A questão de ordem levantada pelo Ministro Fachin, porque os processos já haviam sido anulados e o HC que persegue a tese da parcialidade do juiz havia perdido seu objeto, foi rejeitada por 4 votos a um e o julgamento teve seu curso. Foram proferidos quatro votos, dois contra e dois a favor pela anulação das condenações por parcialidade do juiz Sergio Moro. Pediu vista o Ministro Nunes Marques que irá proferir o voto de desempate, mas, especula-se que a Ministra Cármen Lúcia, que sempre acompanha os votos do Ministro Fachin, e vice-versa, poderá alterar o seu entendimento neste caso específico, acolhendo a tese da parcialidade do juiz Moro.

Um julgamento acadêmico

Como o objeto do HC – parcialidade do juiz Sergio Moro – já não mais existia a partir da anulação de decisões proferidas por juiz incompetente, o julgamento desse segundo HC vem ocorrendo no “nível acadêmico”, para fixação de tese em abstrato. Está-se emprestando ao HC os mesmos efeitos de uma ADPF que ataca o ato  para frente e para trás.

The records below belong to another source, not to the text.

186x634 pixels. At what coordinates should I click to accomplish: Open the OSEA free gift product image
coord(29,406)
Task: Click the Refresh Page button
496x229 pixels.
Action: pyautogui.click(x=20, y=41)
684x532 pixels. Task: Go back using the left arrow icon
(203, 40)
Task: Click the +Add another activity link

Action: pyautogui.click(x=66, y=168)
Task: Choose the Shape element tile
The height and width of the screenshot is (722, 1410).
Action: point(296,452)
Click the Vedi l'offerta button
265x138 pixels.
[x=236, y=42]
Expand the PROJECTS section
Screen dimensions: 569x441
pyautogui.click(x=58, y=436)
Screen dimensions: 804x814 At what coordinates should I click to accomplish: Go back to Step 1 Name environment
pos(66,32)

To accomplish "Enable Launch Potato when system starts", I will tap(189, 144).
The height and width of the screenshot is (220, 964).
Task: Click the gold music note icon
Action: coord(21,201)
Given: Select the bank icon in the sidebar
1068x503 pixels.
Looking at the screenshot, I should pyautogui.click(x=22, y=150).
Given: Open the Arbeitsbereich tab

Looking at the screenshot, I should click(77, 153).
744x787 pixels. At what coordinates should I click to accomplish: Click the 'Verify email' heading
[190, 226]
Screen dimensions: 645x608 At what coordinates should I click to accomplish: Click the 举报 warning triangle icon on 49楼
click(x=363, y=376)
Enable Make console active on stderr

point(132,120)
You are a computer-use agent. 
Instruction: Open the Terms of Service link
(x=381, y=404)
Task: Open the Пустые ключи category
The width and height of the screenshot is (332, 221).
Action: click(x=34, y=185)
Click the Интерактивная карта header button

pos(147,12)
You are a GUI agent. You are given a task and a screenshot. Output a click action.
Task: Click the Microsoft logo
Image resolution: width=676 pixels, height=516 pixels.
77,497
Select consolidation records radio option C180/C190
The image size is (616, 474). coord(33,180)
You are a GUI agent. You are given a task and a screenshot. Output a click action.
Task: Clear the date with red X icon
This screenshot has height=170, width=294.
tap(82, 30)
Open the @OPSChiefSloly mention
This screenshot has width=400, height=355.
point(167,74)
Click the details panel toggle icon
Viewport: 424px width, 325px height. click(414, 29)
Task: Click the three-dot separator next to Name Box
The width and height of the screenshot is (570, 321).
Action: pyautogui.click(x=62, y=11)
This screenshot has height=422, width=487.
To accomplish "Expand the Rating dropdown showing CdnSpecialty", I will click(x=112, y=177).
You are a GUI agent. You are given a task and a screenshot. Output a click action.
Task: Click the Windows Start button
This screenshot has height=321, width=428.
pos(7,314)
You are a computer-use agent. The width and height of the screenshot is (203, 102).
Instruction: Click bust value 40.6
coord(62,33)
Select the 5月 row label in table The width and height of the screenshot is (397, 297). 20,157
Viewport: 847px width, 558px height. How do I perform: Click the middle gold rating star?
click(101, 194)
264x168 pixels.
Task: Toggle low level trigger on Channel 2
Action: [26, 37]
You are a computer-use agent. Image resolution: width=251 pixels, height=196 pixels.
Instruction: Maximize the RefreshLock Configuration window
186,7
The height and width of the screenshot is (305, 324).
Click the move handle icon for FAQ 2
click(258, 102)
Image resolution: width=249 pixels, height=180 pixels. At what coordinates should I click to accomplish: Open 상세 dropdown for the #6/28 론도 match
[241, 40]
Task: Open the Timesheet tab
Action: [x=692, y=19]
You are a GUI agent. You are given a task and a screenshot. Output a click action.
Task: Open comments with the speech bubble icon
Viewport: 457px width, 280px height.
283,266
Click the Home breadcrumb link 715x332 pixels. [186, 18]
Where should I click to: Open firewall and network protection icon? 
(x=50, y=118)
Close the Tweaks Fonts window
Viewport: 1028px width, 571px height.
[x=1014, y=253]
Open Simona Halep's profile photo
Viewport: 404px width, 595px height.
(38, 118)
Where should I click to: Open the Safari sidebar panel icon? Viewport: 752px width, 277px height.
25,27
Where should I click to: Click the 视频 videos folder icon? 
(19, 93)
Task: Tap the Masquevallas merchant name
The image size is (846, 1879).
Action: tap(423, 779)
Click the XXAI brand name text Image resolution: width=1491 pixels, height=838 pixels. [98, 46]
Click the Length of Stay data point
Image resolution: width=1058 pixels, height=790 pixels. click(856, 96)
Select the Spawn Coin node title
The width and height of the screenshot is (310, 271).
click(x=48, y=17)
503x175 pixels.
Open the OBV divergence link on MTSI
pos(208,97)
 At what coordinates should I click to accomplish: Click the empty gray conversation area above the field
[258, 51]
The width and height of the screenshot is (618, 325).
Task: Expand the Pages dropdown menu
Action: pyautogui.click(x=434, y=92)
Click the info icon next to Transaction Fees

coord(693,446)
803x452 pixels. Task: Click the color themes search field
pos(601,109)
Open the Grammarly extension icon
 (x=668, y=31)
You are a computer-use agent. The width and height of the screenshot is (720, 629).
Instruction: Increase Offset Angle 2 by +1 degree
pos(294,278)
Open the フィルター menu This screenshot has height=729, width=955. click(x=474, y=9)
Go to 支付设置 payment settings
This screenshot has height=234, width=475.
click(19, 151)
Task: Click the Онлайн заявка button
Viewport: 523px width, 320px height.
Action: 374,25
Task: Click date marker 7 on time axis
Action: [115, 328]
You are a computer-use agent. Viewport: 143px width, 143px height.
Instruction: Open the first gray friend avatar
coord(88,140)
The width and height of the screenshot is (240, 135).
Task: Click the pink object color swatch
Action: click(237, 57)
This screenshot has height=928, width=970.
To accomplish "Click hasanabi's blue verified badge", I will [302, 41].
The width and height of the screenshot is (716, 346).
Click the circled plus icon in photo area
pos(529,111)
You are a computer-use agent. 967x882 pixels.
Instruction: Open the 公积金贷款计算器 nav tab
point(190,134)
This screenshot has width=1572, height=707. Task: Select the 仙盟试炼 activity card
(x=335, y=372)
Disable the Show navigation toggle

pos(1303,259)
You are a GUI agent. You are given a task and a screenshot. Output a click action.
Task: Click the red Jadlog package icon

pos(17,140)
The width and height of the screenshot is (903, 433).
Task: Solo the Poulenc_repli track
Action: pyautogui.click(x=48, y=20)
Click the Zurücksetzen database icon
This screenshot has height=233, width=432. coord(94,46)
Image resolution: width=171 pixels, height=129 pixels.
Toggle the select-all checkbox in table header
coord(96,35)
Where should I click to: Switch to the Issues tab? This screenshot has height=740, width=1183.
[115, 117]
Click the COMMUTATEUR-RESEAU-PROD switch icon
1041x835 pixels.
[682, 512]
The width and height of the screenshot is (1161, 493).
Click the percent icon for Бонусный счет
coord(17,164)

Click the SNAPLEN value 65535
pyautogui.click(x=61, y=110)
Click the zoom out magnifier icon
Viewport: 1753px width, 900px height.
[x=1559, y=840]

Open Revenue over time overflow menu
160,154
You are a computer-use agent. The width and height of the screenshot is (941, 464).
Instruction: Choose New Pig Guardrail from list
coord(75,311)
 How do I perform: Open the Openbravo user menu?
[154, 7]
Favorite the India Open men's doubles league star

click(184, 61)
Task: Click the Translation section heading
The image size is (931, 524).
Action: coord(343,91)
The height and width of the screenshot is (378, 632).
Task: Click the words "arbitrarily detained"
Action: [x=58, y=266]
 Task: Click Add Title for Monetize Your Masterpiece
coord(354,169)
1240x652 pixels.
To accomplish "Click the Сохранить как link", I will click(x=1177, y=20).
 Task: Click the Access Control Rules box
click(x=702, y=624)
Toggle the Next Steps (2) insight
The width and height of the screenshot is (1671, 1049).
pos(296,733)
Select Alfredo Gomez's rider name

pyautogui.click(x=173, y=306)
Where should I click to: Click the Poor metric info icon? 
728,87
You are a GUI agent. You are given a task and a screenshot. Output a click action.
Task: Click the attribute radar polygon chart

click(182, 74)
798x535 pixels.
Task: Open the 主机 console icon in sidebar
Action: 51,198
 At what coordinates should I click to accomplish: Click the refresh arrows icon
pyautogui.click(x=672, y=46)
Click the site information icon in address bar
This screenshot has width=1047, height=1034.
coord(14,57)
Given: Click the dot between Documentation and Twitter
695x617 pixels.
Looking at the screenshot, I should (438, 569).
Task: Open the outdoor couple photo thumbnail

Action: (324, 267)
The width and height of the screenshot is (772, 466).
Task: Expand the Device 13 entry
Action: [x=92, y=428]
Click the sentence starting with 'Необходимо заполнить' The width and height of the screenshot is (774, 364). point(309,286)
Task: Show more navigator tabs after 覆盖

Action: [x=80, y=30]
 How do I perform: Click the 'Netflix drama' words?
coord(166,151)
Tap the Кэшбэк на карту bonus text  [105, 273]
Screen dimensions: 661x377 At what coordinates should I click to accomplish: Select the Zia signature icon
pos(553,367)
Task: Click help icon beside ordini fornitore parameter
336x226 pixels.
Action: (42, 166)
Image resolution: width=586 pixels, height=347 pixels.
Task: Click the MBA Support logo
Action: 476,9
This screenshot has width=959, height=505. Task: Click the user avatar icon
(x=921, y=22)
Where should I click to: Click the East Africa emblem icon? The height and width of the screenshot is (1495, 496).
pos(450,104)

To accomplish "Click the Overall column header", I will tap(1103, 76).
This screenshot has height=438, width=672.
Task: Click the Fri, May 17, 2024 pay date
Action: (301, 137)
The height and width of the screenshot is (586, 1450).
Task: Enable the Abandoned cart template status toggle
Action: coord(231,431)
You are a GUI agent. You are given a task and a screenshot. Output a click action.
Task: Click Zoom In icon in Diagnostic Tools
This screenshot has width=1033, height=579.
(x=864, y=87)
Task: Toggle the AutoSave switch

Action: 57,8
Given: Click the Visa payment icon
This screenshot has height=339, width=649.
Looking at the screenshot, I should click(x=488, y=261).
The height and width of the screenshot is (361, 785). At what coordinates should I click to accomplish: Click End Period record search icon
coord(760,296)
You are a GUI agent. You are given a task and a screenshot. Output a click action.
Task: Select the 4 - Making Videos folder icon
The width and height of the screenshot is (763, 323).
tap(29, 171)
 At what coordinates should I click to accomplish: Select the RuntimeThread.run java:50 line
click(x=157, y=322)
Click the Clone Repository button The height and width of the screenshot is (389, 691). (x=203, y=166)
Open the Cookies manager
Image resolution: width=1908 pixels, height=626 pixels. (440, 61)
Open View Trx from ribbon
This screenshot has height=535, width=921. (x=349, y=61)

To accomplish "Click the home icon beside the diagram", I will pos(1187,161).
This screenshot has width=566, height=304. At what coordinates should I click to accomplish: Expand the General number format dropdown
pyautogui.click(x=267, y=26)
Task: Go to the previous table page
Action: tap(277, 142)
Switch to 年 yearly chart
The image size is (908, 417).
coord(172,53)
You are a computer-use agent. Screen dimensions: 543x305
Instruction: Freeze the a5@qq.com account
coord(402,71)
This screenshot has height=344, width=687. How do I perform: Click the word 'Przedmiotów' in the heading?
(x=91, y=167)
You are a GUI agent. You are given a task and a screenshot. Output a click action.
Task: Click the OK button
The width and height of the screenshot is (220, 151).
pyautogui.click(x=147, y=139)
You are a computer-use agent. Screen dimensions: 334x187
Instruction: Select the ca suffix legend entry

Embora o Ministro Gilmar Mendes enfatize que o julgamento desse HC 164.493 limita-se apenas a decidir sobre os processos referentes ao Lula, que já haviam sido anulados, não há como deixar de reconhecer seus efeitos em relação a todos os processos originários da lava jato que foram sentenciados pelo juiz Sérgio Moro, acusado de parcialidade, principalmente, depois que a sociedade inteira tomou conhecimento das barbaridades jurídicas perpetradas pelos membros da operação lava jato envolvendo a ação de procuradores com o conhecimento do juiz Sergio Moro, no mínimo.

Efeitos avassaladores

Como eu disse anteriormente, a decisão a ser proferida neste HC 164.494, que perdeu seu objeto, visa tão somente fixar uma tese em abstrato.

Por isso, seus efeitos são avassaladores.  É de se presumir que a lava jato ficará definitivamente sepultada com esse julgamento que está implicitamente louvado nas contundentes provas que, embora ilícitas, demonstram as arbitrariedades e desvios funcionais dos membros da lava jato, absolutamente inadmissíveis.

É uma pena de bilhões de recursos investidos ao longo do tempo nessa operação lava jato, mobilizando órgãos e instituições tenham que ir por terra, exatamente no momento em que sob novo comando da PGR, os antigos membros que deturparam a sua missão haviam sido afastados.

Que os fatos gravíssimos que vieram à tona por meio de provas ilícitas devam ser apurados é indiscutível não, porém, acoimar de nulas todos os atos praticados perante a 13ª Vara de Curitiba, implicando soltura de todos os condenados por atos de corrupção, valendo-se da tese da parcialidade do juiz na condução dos processos, onde os procuradores faziam o que bem entendem, atuando à margem da lei.